Court of Appeals of Washington, 2025

Estate Of Edwin Robert Goulter Jr

Estate Of Edwin Robert Goulter Jr
Court of Appeals of Washington · Decided November 12, 2025

Estate Of Edwin Robert Goulter Jr

Opinion

Filed Washington State Court of Appeals Division Two November 12, 2025 IN THE COURT OF APPEALS OF THE STATE OF WASHINGTON DIVISION II In the Matter of the Estate of: No. 59317-3-II EDWIN ROBERT GOULTER, JR., UNPUBLISHED OPINION Deceased.

LEE, P.J. — Thomas Goulter appeals the superior court’s order granting summary judgment in favor of Christopher Freshley, the personal representative of the Estate of Edwin Robert Goulter, Jr. (Bud).1 Thomas argues that the superior court erred by concluding that Bud’s will was not revoked. Thomas also argues that the superior court erred by ordering him to pay a portion of Freshley’s attorney fees in defending against the TEDRA petition. Both parties request attorney fees on appeal.

What the task requires: Continue the appellate opinion on the Goulter estate from the point where it stops.

Source excerpt:
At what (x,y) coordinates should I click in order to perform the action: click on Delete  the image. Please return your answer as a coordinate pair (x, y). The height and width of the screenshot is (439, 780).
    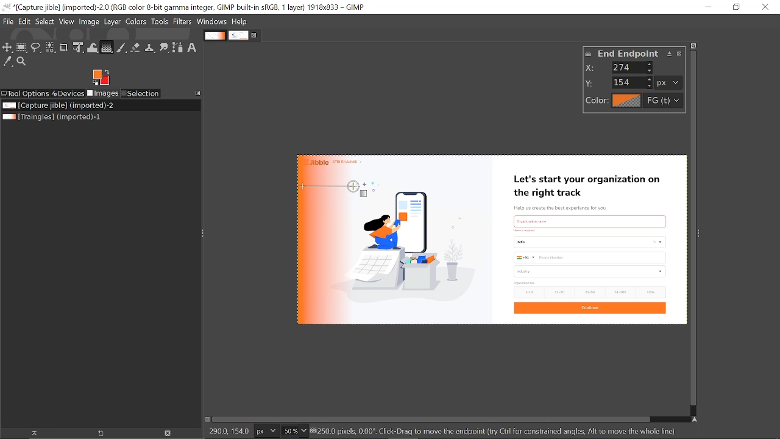
    Looking at the image, I should click on (169, 433).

Reply:
We hold that the superior court did not err, either in concluding that Bud’s will was not revoked or in ordering Thomas to pay attorney fees. Accordingly, we affirm. Also, we deny Thomas’ request for attorney fees on appeal and grant Freshley’s request for attorney fees on appeal from Thomas.

FACTS Bud died on May 14, 2022. On May 31, Bud’s son, Thomas, petitioned for appointment as administrator of Bud’s estate. Thomas claimed that he was unable to find a will, and therefore,

Edwin Robert Goulter was well-known as “Bud” and is referred to as such throughout the record; therefore, we refer to him as “Bud.” Also, because many of the people involved in this case have the last name of “Goulter,” we use first names for the sake of clarity. We intend no disrespect.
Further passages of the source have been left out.